- _Exercise aim_
When you reach the line with "Couches pour Bébés (475, 474)" in the data below, begin printing lines exactly, and stop once the line with "日本語 (158, 2506)" has been printed.

- _Records shown_
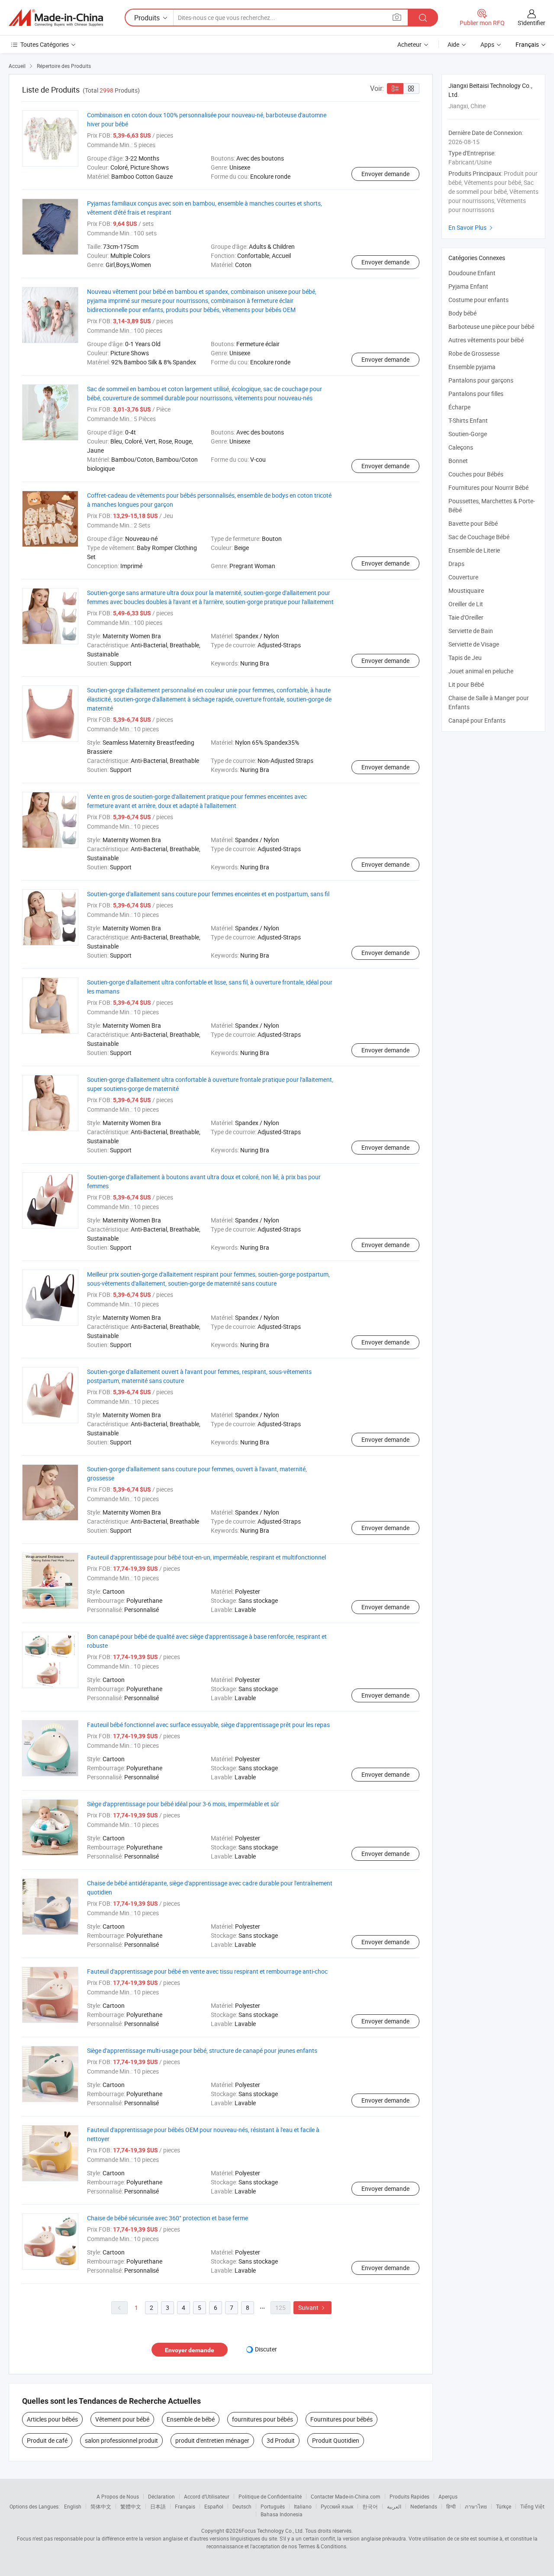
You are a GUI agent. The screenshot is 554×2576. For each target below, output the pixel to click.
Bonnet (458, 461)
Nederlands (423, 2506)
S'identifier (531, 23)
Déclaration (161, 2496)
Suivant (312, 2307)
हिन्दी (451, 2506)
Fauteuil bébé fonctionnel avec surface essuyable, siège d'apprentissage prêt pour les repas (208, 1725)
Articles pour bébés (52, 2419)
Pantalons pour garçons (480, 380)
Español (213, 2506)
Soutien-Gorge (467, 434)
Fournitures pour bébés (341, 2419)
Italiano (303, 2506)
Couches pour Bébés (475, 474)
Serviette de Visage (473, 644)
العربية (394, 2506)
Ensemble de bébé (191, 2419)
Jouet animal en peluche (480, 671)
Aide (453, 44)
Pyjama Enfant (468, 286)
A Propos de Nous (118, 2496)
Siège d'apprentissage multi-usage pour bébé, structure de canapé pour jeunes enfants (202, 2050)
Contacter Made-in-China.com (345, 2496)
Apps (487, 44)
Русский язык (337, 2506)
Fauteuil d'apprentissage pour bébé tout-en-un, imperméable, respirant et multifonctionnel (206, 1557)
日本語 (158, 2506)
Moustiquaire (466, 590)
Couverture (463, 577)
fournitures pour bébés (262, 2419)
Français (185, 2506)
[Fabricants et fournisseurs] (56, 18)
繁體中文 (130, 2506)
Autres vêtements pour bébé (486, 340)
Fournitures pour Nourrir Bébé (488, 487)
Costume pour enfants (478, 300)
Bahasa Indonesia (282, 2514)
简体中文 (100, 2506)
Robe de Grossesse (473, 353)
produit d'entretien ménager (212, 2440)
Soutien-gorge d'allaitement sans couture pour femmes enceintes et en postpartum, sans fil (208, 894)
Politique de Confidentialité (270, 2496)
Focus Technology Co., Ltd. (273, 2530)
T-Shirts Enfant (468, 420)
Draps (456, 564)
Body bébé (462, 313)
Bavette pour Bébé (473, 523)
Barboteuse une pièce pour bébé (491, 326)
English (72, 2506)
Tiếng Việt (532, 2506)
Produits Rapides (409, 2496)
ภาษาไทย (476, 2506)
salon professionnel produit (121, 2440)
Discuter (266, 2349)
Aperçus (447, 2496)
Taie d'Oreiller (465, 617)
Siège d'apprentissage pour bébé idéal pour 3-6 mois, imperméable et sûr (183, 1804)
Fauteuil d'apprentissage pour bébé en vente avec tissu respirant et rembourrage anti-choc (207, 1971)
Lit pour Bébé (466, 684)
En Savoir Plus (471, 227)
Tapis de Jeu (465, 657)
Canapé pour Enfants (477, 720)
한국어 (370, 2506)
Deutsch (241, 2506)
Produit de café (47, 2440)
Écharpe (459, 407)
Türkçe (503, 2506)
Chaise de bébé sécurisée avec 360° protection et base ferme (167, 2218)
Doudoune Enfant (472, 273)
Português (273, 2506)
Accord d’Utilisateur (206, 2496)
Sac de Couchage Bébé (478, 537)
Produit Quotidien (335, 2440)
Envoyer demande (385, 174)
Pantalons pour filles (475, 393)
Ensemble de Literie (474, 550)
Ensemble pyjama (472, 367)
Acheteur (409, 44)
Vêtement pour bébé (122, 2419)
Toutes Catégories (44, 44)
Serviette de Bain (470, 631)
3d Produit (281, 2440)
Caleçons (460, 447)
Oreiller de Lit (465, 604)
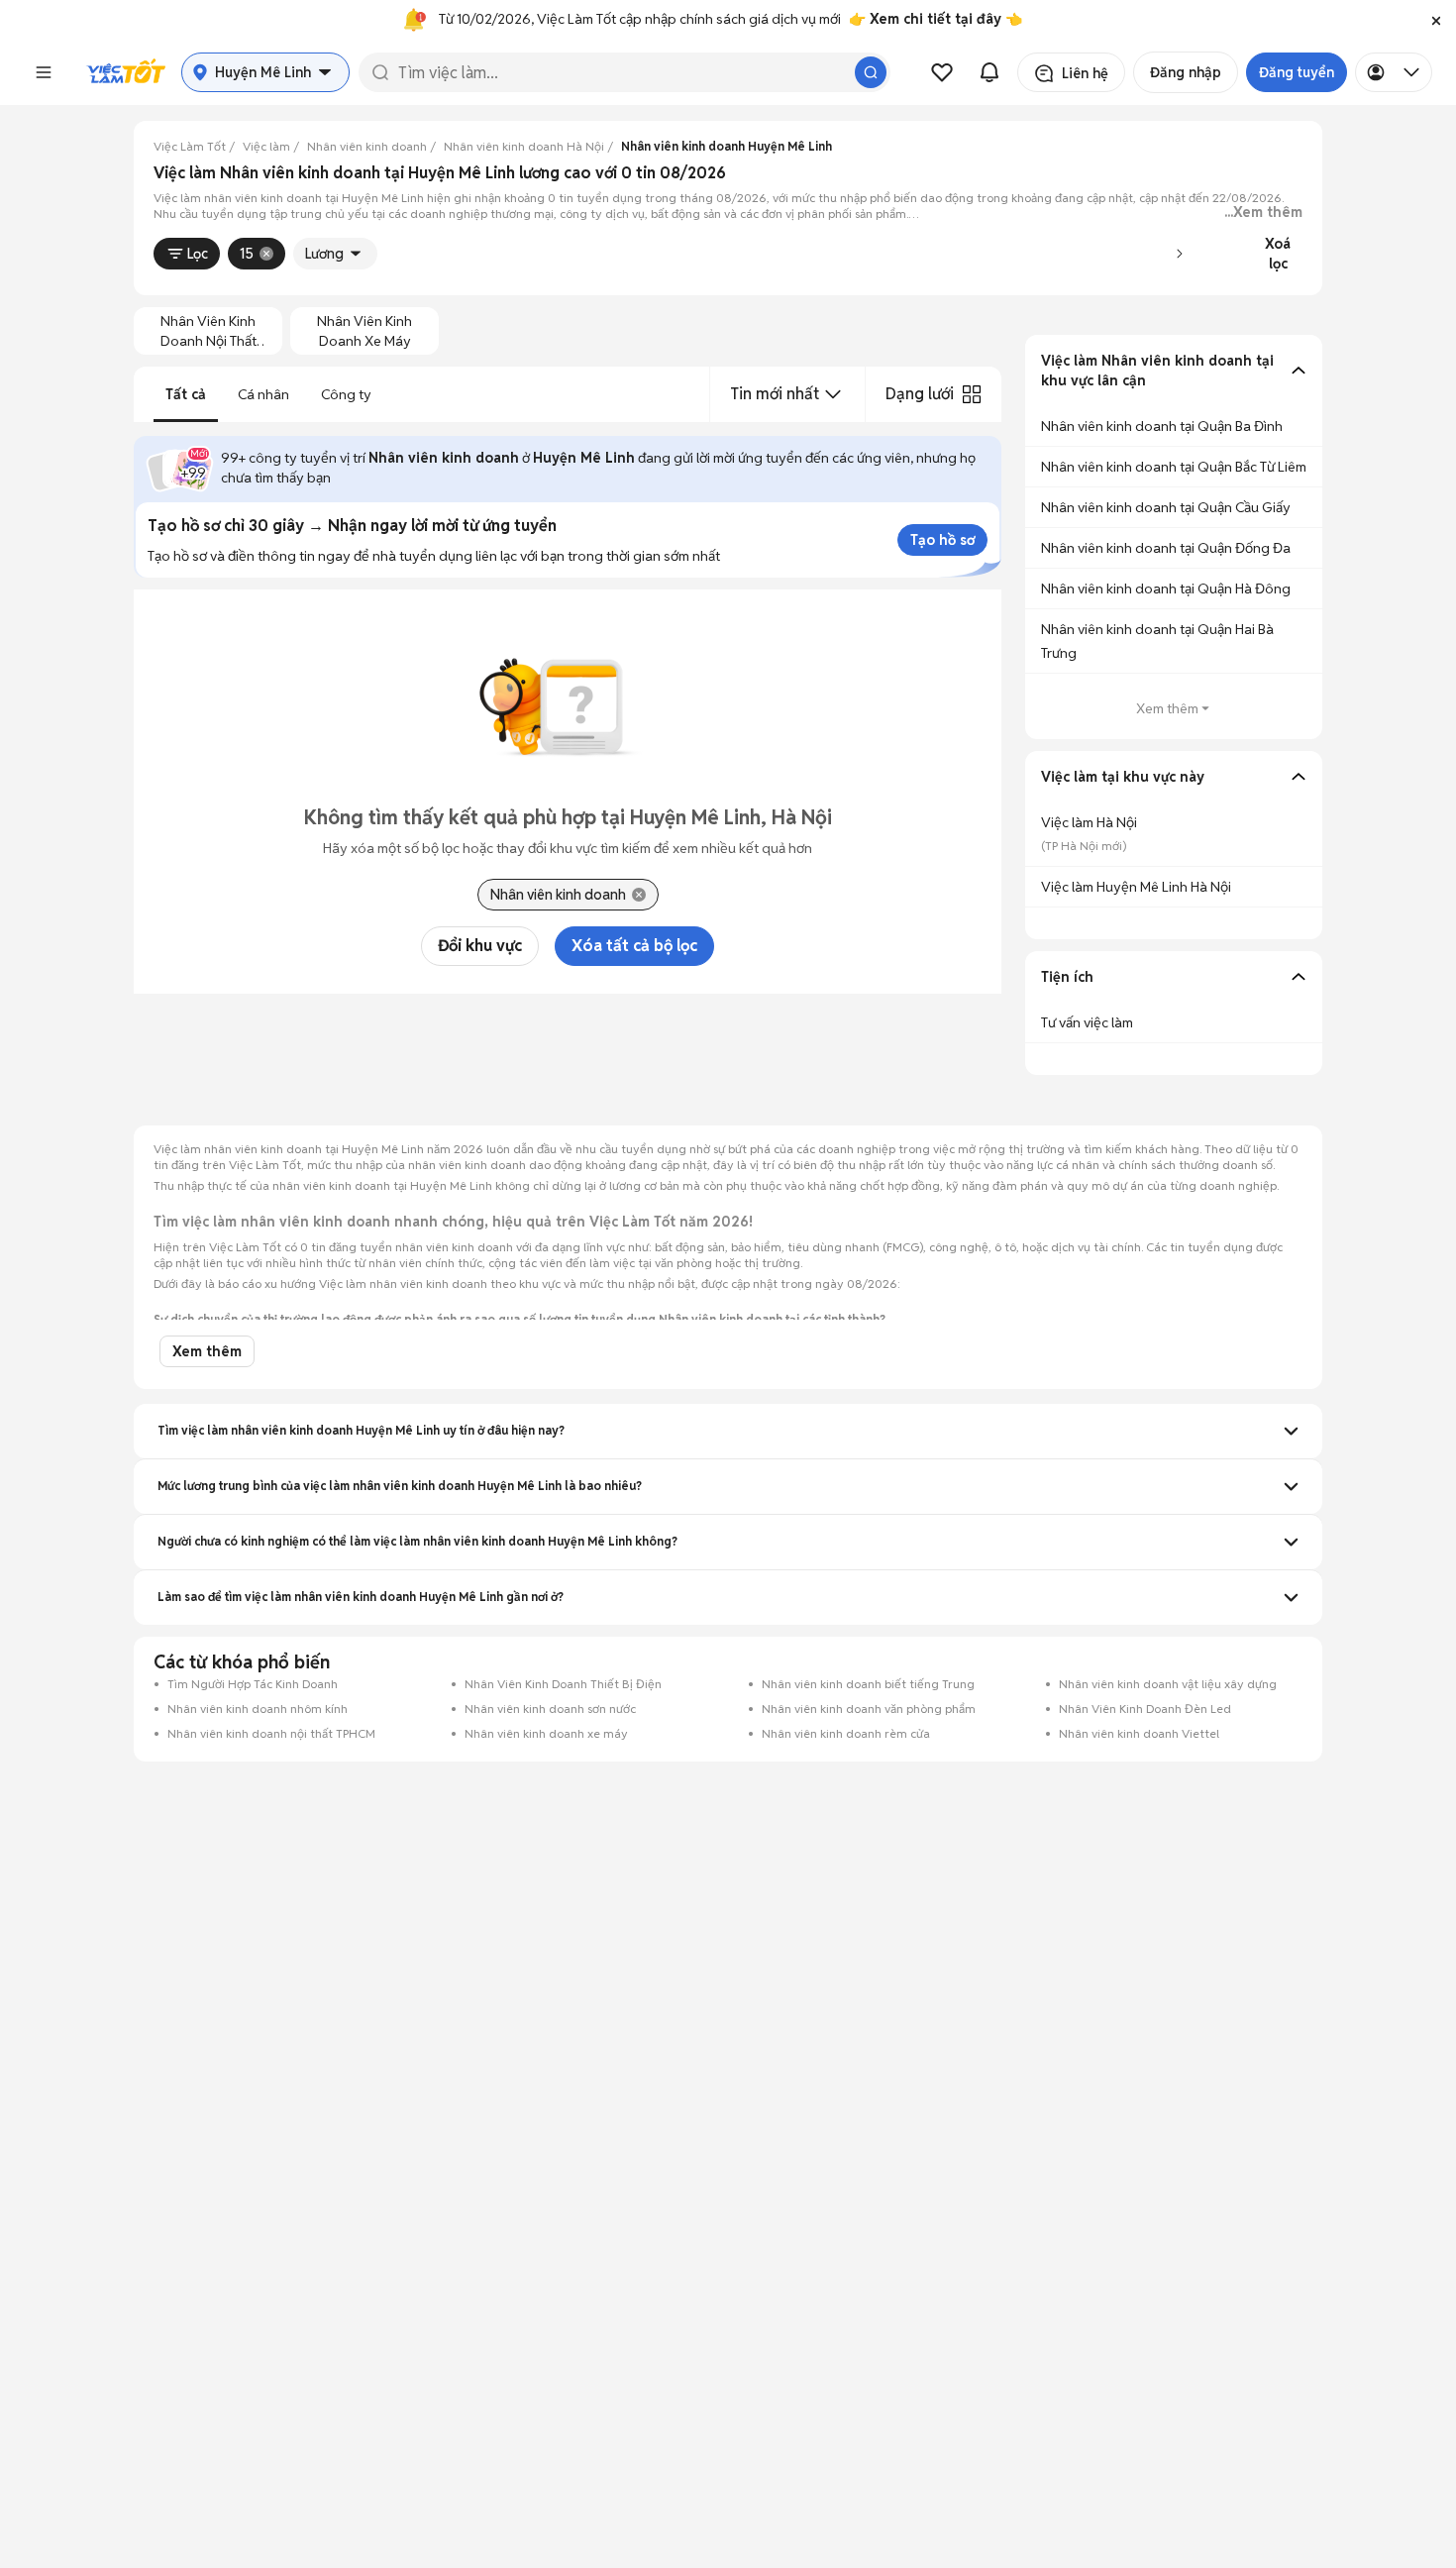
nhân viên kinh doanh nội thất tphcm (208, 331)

- _Expected output_
Couches pour Bébés (475, 474)
Serviette de Visage (473, 644)
العربية (394, 2506)
Ensemble de bébé (191, 2419)
Jouet animal en peluche (480, 671)
Aide (453, 44)
Pyjama Enfant (468, 286)
A Propos de Nous (118, 2496)
Siège d'apprentissage multi-usage pour bébé, structure de canapé pour jeunes enfants (202, 2050)
Contacter Made-in-China.com (345, 2496)
Apps (487, 44)
Русский язык (337, 2506)
Fauteuil d'apprentissage pour bébé tout-en-un, imperméable, respirant et multifonctionnel (206, 1557)
日本語 (158, 2506)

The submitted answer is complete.